BREWERY: Ruse Brewing
STYLE: Czech-style pilsner
With their Southeast Portland brewery not even open a full year, Ruse Brewing is already at the front of the pack of local beermakers, and while they’re best known for IPAs and farmhouse ales, these guys can apparently do anything with aplomb. There’s no better indication of this than their superb pilsner, a faithful take on a seemingly simple style that’s usually mismanaged or dumbed down by American craft breweries. Not so with Ruse’s, which leans toward the Czech style of pilsner (as opposed to the hoppier German style) and leads with a big burst of malt sweetness that’s perfectly balanced by Pacifica hops, combining West Coast ingredients with Old World craft. This terrific beer almost seems designed for crushing, and its presence in 16-ounce tallboys makes it incredibly easy to do so.

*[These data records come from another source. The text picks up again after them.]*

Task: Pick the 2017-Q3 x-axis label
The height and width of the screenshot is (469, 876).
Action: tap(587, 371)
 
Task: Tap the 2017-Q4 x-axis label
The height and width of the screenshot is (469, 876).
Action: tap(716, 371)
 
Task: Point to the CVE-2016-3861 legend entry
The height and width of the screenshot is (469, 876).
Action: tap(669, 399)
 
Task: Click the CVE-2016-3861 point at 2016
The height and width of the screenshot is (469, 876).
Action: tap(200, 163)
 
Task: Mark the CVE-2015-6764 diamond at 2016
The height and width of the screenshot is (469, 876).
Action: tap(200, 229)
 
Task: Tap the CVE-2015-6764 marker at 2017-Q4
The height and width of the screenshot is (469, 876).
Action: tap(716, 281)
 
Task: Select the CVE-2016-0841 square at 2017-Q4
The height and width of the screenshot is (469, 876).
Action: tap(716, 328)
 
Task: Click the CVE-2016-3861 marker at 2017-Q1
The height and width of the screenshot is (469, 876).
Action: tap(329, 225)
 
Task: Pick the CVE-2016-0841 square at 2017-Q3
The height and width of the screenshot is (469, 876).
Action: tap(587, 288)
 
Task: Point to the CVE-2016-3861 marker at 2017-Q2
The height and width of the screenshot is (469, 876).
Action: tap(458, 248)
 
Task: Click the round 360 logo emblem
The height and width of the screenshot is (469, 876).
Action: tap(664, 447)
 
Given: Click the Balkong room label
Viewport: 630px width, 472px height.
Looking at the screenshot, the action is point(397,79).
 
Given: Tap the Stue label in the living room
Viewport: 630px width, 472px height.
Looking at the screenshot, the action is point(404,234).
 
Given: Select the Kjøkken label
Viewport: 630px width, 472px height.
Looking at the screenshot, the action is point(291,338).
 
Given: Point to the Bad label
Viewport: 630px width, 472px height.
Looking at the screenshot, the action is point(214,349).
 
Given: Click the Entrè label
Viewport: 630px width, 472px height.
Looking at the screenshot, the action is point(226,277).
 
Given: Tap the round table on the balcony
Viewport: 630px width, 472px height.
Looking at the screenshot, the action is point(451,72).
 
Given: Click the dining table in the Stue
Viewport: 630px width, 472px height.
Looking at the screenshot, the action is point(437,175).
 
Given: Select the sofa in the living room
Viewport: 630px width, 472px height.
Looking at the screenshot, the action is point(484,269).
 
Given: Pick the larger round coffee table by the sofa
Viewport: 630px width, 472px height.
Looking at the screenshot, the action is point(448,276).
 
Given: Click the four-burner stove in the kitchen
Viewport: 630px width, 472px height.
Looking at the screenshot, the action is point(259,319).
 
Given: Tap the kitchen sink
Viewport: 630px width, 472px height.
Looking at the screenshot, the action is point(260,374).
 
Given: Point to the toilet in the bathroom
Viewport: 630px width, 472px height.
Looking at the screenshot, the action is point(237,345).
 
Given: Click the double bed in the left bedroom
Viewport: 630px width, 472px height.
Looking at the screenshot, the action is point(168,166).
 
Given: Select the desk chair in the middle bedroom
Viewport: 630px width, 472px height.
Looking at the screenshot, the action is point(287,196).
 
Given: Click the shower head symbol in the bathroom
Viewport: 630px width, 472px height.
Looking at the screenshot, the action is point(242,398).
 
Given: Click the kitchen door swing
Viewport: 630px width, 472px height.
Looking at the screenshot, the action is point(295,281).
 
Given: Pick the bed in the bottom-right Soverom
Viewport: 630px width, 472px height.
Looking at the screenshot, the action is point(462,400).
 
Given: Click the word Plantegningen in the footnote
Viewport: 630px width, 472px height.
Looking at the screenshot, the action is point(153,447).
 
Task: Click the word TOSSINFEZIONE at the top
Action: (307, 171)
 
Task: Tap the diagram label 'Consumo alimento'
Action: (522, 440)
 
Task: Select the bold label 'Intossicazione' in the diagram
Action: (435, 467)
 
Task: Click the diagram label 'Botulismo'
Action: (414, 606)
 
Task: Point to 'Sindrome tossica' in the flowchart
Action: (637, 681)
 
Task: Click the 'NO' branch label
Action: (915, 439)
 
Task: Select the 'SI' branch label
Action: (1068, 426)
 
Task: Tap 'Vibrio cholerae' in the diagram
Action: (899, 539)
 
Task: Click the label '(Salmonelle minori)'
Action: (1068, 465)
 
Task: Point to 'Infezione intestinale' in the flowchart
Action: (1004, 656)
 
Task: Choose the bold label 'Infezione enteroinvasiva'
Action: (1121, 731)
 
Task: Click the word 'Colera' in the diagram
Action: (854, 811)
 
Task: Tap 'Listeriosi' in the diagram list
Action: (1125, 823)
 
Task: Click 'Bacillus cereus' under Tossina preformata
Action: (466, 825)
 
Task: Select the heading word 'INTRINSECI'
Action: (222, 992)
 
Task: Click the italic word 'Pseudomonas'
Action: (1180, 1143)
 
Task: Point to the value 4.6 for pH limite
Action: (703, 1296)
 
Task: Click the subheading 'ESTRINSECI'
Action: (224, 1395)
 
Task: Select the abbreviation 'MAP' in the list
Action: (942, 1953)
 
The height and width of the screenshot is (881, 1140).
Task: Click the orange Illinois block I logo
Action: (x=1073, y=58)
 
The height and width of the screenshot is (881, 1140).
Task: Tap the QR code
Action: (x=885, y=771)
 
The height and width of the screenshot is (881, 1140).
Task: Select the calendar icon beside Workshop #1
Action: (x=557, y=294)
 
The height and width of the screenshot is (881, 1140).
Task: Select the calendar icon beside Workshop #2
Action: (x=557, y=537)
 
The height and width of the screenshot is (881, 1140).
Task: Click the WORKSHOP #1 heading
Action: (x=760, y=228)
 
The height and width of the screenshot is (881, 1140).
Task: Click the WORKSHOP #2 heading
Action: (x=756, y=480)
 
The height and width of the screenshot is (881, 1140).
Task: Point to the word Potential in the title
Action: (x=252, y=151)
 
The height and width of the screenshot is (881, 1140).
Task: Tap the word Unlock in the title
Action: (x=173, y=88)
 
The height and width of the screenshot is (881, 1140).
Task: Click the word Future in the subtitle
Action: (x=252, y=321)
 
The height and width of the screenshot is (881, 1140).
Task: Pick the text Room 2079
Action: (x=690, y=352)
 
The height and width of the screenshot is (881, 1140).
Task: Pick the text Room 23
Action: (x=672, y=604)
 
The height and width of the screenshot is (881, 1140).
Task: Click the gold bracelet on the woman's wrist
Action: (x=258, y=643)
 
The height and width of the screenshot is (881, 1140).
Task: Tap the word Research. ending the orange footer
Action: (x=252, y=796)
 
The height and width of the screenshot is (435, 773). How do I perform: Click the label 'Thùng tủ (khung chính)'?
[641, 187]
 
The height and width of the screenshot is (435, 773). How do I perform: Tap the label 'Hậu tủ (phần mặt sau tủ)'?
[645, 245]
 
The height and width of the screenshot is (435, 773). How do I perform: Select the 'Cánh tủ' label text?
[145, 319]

BREWERY: Heater Allen Brewing
STYLE: Kölsch-style ale
While Kölsch beer has a long tradition stemming from its origins in Cologne, Germany, Kölsch-style beers made in the US usually make for some pretty generic blondes, brewed quickly with ale yeast with hopefully as few off-flavors as possible. Historically, Kölsches are, by default, the most summery option on a Pacific Northwest brewpub menu. McMinnville’s Heater Allen is a step above. While these lager experts make plenty of beers that could contend with Kölsch on the summer spectrum, their Das Bier—newly in cans—is a straightforward summer sipper, with a mellow, lightly metallic flavor and a smooth finish.
Secret Spot Pacific Pale
BREWERY: Worthy Brewing
STYLE: Pale ale
While Bend’s Worthy Brewing has always had its beers easily available in cans, a redesign earlier this year unified each one’s graphic design so that their beers now conform to their new packaging standard. This makes it easier to pick one out of the lineup, and for the purposes of this lineup, we’ve selected their Secret Spot Pacific Pale, which—name notwithstanding—is actually more of an English-style pale ale (think: Bass) as opposed to the hoppier, lighter-colored West Coast version. Secret Spot is malt-forward with a very subdued hop presence and makes for a pleasant alternative to the IPAs and summer lagers that crowd the beer aisle. As we know, summer sometimes doesn’t get fully underway here until July 4, so good thing there’s this wood-forward, dark copper ale to get us through the lingering rainy days of May and June.